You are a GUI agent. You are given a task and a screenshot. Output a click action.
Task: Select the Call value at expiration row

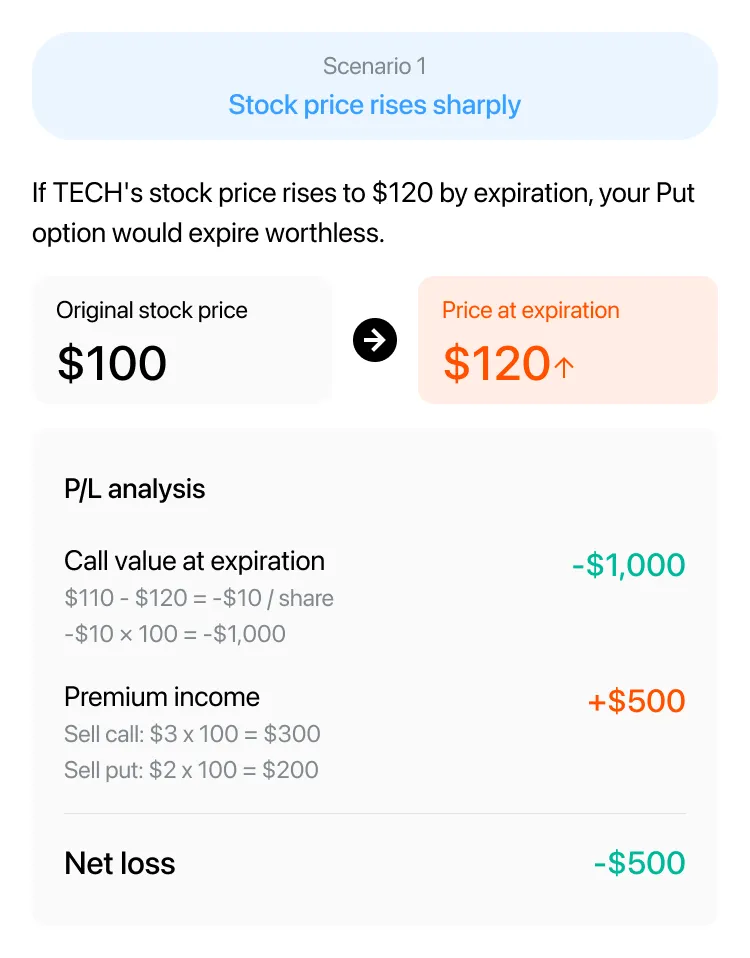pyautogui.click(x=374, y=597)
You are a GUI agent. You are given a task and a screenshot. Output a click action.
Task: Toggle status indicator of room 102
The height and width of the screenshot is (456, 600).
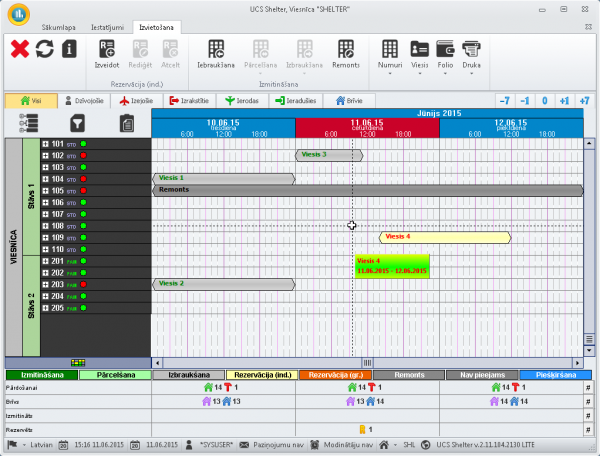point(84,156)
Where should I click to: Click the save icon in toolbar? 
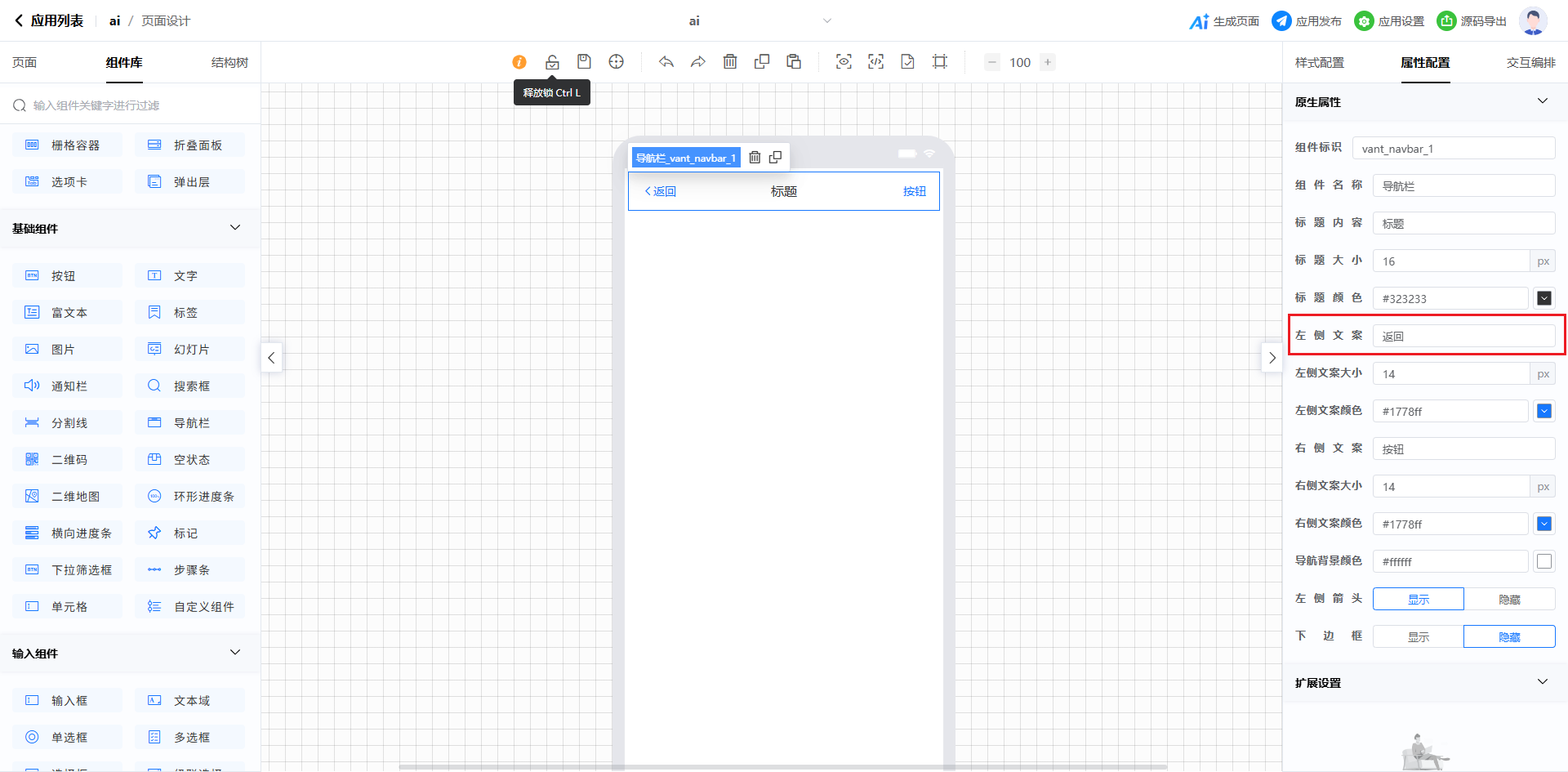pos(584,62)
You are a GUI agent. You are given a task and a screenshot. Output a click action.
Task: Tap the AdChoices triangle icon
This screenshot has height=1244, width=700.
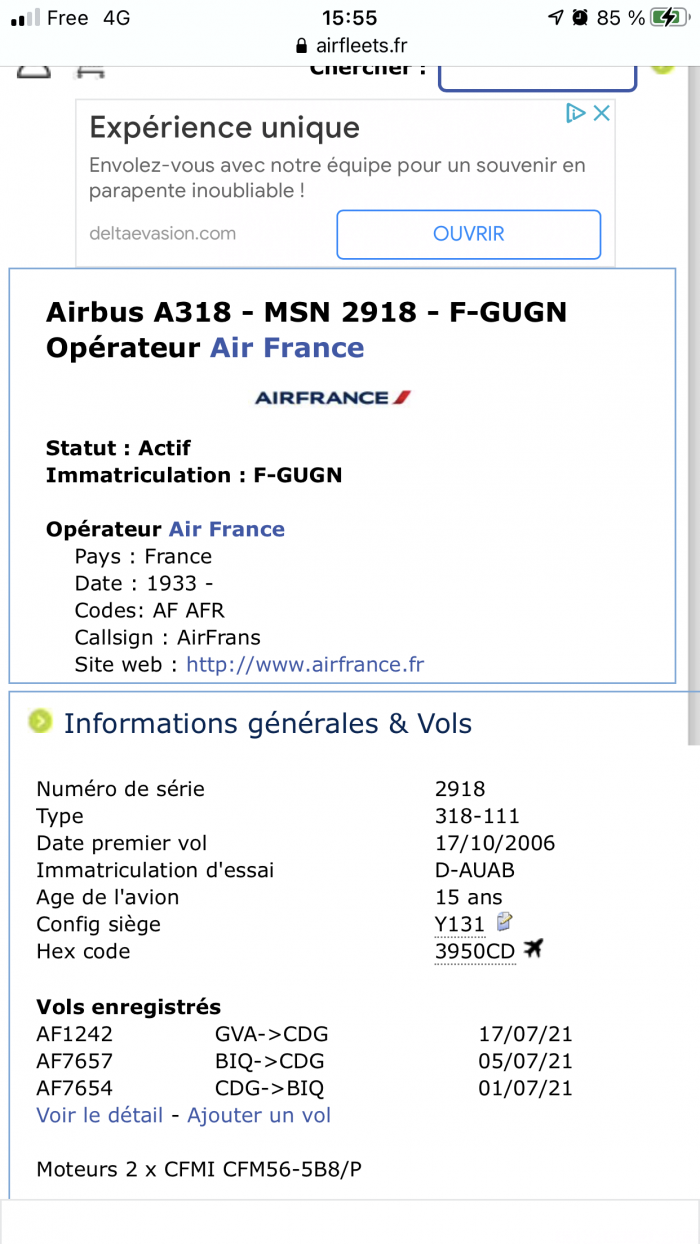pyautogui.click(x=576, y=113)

Your assignment: An image-free, exact version of the listing above is required.

Exercise solution:
You are a GUI agent. You are given a task and a screenshot. Output a click action.
Task: Select the Call value at expiration row

pyautogui.click(x=374, y=597)
You are a GUI agent. You are given a task and a screenshot. Output a click action.
Task: Toggle status indicator of room 102
The height and width of the screenshot is (456, 600).
point(84,156)
Where should I click to: Click the save icon in toolbar? 
pos(584,62)
You are a GUI agent. You are given a task and a screenshot. Output a click action.
Task: Tap the AdChoices triangle icon
This screenshot has height=1244, width=700.
pyautogui.click(x=576, y=113)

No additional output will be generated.